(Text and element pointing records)
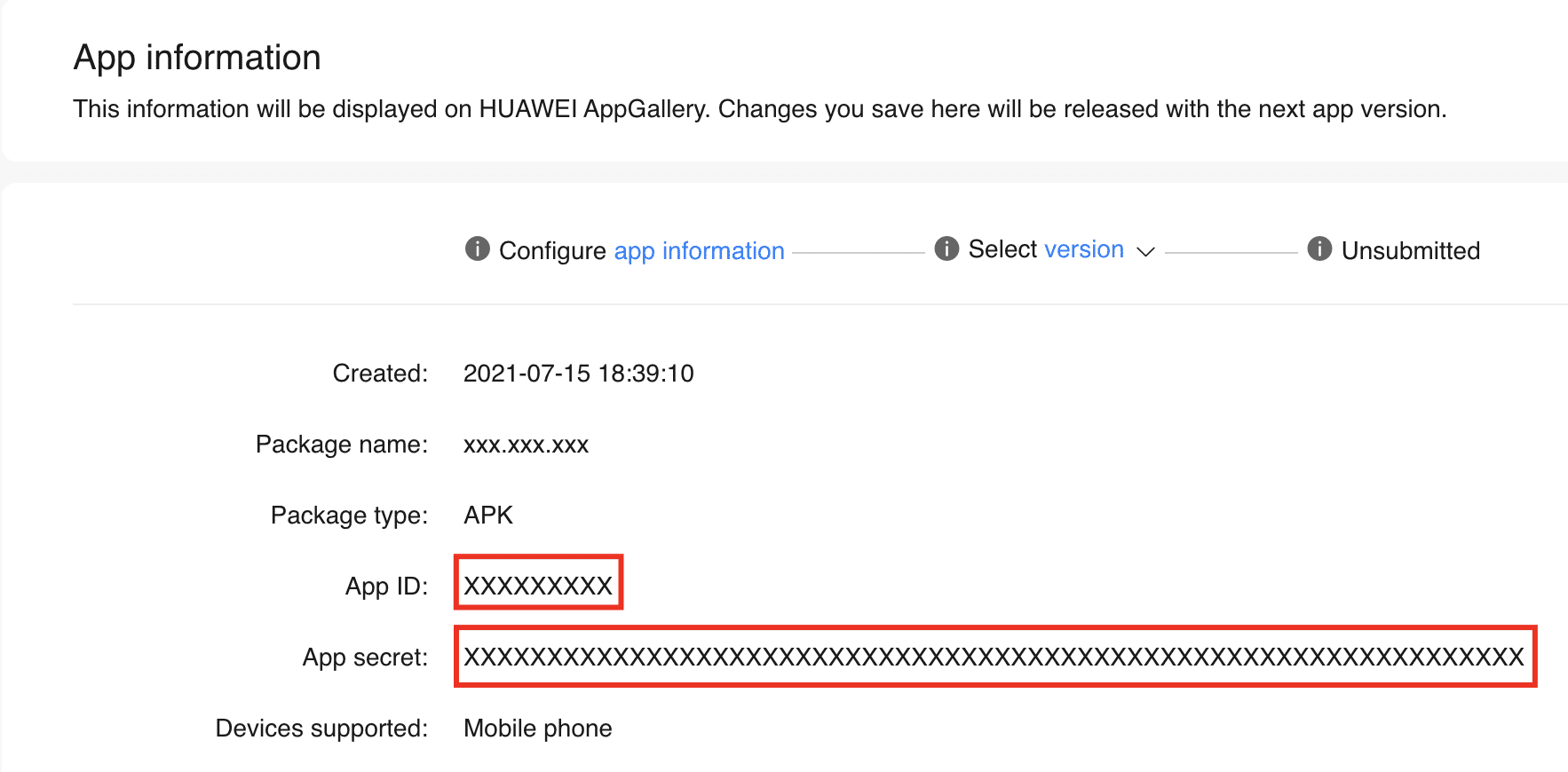Click the "App secret:" field label
The height and width of the screenshot is (772, 1568).
[365, 658]
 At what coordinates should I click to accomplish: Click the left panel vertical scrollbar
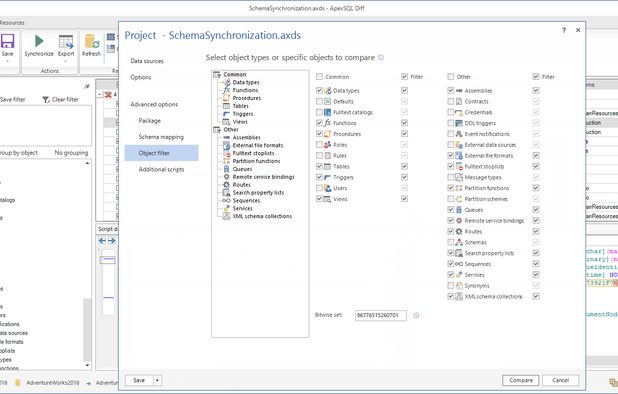[87, 265]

*INSTRUCTIONS FOR THE TASK:*
Please output all of the items above word for word, line by line, without the pictures.

*RESPONSE TO THE TASK:*
Click the "App secret:" field label
The height and width of the screenshot is (772, 1568).
[365, 658]
 At what coordinates should I click to accomplish: Click the left panel vertical scrollbar
[87, 265]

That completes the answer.